The circuit came out of tracing a faulty Colorsound Tonebender which sounded horrible when it was working! A few resistor changes (to the values in the layout), a new tone control, and it sounded great.

I built about a dozen Tonebenders - three with germanium transistors, and the rest with silicon. The silicon versions were more consistent (mostly consistently bad), and the germaniums mostly had low output levels. I gave up on the germanium ones, and recovered the transistors for a few fuzz-face builds.

I messed around with the values of the silicon ones until I got to something that worked with every guitar I plugged in. Single coil and humbuckers give similar results, though the onset of distortion is much earlier with the humbuckers. Since my original building session, I've modified the silicon bender a bit more - I've changed some of the values in the tone control circuit, added a unity gain buffer after the tone control, and made the input amplifier have a higher input impedance, with lower noise and a bit more gain!

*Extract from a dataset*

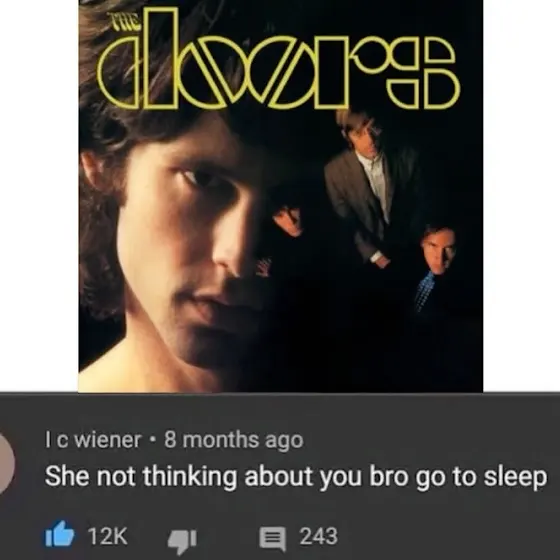Open replies using the speech bubble icon

click(x=272, y=539)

If anyone's interested, I'll put the changed layout up here.

Re: Silicon Tone Bender

Posted: 10 Nov 2009, 09:50
by Chugs
I am interested. :)

Re: Silicon Tone Bender

Posted: 10 Nov 2009, 14:30
by mictester
Chugs wrote:I am interested. :)
Good! Here's the high-gain version. This sustains for weeks!
Modded-SiliBender.GIF

Re: Silicon Tone Bender

Posted: 10 Nov 2009, 16:53
by gus
Your input resistance might not be as high as you think it is and how stable is the input bias (base current vs bias current vs temp).
You have a cap bypassed emitter resistor. hfe x emitter leg resistance in || with both of the bias resistors.

What Colorsound has a 100 ohm emitter resistor with a 10K collector and a 5K bias pot and 47K feedback/bias resistor?